Митчелл давно сокрушает сценические подмостки Старого Света самым радикальным "оружием" последних десятилетий: видео- и кинопроекцией. Правда, она приносит в эту работу поистине британскую консервативность: вместо того чтобы посредством киноизображения разрушать театральную условность, она создает иллюзию подробнейшего психологического "кино". То, во что она превращает пьесу Августа Стриндберга, является ее "обратной перспективой": главной героиней становится именно тот персонаж, которого драматург называл "рабыней, полностью лишенной какой бы то ни было самостоятельности". Актриса Юле Бёве, играющая Кристину, делает ее единственным рефлектирующим существом спектакля. Множество камер упрятаны или откровенно суетятся по всей сцене, представляющей собой усадебную кухню и несколько примыкающих к ней пространств. Пока одна камера концентрируется на лице Кристины, множество других фиксируют руки или иные "детали" ее двойника, дублерши (Катлин Гавич). На экране с восхитительной монохромной фактурой мы видим лицо, залитое слезами, лицо, застывшее в тихой, быть может, и "рабской", но безмерной тоске, и тут же - привычно работающие руки, ее напряженная спина, ее фартук, застывшие ступни (в дело пошла тело ее дублерши-двойника). В противоположность репликами изысканного Жана (Тильман Штраус) и утонченной Жюли (Луизе Вольфрам) Кристина почти не спит и никуда не выходит.

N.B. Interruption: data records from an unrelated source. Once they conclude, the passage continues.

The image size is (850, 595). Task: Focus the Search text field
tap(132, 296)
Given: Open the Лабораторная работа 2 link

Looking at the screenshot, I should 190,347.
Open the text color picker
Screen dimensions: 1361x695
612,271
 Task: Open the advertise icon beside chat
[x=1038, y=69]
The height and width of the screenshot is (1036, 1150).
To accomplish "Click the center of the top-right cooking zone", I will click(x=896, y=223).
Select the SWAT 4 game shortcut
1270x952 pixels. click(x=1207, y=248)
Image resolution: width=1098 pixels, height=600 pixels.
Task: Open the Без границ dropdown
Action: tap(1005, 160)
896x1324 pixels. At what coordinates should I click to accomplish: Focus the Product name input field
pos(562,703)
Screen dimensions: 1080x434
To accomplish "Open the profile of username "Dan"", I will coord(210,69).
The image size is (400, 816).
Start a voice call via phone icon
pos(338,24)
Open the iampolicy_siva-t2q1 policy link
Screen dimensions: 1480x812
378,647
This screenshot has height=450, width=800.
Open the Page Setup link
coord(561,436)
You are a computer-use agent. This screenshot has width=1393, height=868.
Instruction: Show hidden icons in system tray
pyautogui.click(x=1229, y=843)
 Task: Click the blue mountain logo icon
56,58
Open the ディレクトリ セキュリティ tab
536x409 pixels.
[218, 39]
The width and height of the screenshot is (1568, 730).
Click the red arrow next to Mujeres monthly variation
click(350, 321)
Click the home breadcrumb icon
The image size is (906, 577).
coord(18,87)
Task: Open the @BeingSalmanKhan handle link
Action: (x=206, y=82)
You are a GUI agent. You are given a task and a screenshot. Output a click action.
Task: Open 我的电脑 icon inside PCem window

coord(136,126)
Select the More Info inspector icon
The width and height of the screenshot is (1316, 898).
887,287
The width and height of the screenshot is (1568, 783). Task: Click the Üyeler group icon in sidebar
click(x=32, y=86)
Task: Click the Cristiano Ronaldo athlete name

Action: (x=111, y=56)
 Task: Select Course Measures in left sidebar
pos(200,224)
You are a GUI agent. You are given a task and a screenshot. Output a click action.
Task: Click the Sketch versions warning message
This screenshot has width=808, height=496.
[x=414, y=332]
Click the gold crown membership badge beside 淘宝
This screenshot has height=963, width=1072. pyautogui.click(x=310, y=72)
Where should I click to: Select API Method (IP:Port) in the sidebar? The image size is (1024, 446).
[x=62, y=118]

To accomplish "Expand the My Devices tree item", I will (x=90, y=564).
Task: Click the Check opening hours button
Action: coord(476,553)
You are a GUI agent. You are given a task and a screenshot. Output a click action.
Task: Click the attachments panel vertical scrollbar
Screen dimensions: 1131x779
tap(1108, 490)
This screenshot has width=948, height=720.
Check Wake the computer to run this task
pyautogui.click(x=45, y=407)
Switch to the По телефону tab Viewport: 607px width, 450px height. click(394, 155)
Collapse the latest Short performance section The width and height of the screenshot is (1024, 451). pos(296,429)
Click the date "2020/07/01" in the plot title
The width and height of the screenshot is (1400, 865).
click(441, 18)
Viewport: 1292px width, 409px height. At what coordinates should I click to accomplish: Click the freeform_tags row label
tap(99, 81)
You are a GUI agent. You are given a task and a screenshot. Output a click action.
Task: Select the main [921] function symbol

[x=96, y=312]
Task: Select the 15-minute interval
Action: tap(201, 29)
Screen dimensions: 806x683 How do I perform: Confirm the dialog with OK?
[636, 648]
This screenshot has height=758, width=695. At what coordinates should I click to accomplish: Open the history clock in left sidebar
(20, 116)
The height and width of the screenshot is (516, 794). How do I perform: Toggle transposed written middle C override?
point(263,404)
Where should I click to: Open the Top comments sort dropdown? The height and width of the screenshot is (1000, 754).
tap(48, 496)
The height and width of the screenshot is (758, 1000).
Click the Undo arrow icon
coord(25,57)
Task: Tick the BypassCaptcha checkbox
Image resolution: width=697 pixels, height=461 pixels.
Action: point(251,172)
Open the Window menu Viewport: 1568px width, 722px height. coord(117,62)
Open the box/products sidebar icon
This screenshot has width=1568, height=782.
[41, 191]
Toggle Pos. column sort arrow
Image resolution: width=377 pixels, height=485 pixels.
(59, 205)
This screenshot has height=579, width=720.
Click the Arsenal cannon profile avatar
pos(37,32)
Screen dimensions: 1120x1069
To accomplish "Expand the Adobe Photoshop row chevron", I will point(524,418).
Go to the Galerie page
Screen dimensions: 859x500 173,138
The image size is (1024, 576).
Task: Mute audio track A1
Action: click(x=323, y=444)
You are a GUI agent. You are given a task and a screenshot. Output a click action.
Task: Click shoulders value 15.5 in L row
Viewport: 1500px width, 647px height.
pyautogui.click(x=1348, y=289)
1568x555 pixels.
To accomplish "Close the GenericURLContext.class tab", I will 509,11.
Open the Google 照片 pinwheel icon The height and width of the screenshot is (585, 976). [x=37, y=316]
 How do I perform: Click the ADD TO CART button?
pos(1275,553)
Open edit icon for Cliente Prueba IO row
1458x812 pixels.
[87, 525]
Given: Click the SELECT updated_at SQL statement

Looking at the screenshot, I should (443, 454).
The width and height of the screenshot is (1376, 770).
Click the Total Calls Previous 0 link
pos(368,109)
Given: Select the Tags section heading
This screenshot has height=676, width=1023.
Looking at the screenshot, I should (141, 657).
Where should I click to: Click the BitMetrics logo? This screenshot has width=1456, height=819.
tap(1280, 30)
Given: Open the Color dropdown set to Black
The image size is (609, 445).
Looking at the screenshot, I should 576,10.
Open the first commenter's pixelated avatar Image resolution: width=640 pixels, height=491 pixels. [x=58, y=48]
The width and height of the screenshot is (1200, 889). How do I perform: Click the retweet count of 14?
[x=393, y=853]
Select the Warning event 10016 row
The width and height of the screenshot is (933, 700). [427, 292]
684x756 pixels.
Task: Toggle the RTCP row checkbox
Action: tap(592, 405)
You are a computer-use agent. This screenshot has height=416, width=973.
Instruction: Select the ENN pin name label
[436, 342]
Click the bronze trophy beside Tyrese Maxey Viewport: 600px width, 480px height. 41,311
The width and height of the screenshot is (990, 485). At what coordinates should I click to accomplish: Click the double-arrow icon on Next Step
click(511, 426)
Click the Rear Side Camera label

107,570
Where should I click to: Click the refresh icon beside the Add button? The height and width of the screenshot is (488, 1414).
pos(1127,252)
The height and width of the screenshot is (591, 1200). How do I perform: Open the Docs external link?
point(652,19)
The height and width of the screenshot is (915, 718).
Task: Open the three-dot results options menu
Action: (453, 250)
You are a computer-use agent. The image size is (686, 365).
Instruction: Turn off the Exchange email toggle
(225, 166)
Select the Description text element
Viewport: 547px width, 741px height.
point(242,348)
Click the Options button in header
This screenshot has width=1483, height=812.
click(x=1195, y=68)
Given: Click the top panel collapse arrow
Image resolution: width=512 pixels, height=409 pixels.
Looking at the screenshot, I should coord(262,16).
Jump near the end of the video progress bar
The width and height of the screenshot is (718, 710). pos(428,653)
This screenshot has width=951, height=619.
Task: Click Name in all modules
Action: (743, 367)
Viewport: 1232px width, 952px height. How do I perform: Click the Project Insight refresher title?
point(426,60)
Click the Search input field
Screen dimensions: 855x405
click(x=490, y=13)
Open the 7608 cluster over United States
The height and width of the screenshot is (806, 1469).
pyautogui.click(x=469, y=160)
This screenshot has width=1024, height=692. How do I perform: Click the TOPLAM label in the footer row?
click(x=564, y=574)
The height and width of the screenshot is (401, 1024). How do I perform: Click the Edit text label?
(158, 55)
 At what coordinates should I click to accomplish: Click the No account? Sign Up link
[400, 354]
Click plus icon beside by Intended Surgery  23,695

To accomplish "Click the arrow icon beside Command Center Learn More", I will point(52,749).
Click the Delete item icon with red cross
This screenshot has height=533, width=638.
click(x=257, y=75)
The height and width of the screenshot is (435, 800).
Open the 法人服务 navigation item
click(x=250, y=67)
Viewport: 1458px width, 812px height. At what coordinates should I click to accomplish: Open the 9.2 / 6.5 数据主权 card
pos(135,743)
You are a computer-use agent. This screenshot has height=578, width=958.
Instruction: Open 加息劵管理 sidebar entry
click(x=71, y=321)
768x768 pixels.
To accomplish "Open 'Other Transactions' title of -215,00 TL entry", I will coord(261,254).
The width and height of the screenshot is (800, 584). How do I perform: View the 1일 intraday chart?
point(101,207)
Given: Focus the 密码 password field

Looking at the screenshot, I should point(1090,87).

Она - как и вездесущие камеры - всегда здесь, спрятавшись за дверью или ревниво наблюдая из щелки в стене. Она являет собой образ театра как ритуала подглядывания. Она видит и слышит всю историю целиком - историю самоубийственной страсти Жюли и холодной расчетливости Жана, смерть птички, растерзанной на кухонном столе, любовные спазмы их соблазненных друг другом тел. В ночном танце за окнами кухни мелькают тени пляшущих крестьян, которые, быть может, Кристина видит во сне. И хоть сон ее длится не дольше, чем сохнет слеза на щеке, мы успеваем погрузиться в тарковско-бергмановский океан, в котором горшок с цветами, взятый крупным планом, превращается в поле. Слова стихотворения датского поэта Ингер Кристенсен звучат как медитативный внутренний монолог: "есть можжевельник, есть водород, есть любовь, есть садовое искусство, и вдовы, и лоси есть можжевельник, есть водород, есть любовь, есть садовое искусство, и вдовы, и лоси".
Глаз зрителя находится в странном положении - его то принуждают работать ищейкой, следить за тем, какими сотнями движений осуществляется немыслимой красоты кадр, то, напротив, погружают в кинематографический сон, заставляя наслаждаться его совершенством. Меняя перспективу ожидания, разрушая иллюзию театра, чтобы затем разрушить иллюзию кино, Митчелл превращает зрителя в охотника за привидением, которым отчасти является Кристина, следящая за своим неверным женихом. Но, как и Кристина, на мгновение покинувшая место своей слежки, мы так и не узнаем, в какой момент молодая фрёкен перерезала себе горло отцовской бритвой, услужливо протянутой Жаном. Мы как и она ничего и не успели понять, оставшись во власти разрушенной, но по-прежнему магической силы представления. Застывший от ужаса взгляд Кристины, нацеленный куда-то в пол, где знающие сюжет Стриндберга угадывают лежащую в луже крови Жюли, - вот то последнее, с чем оставляет нас Митчелл.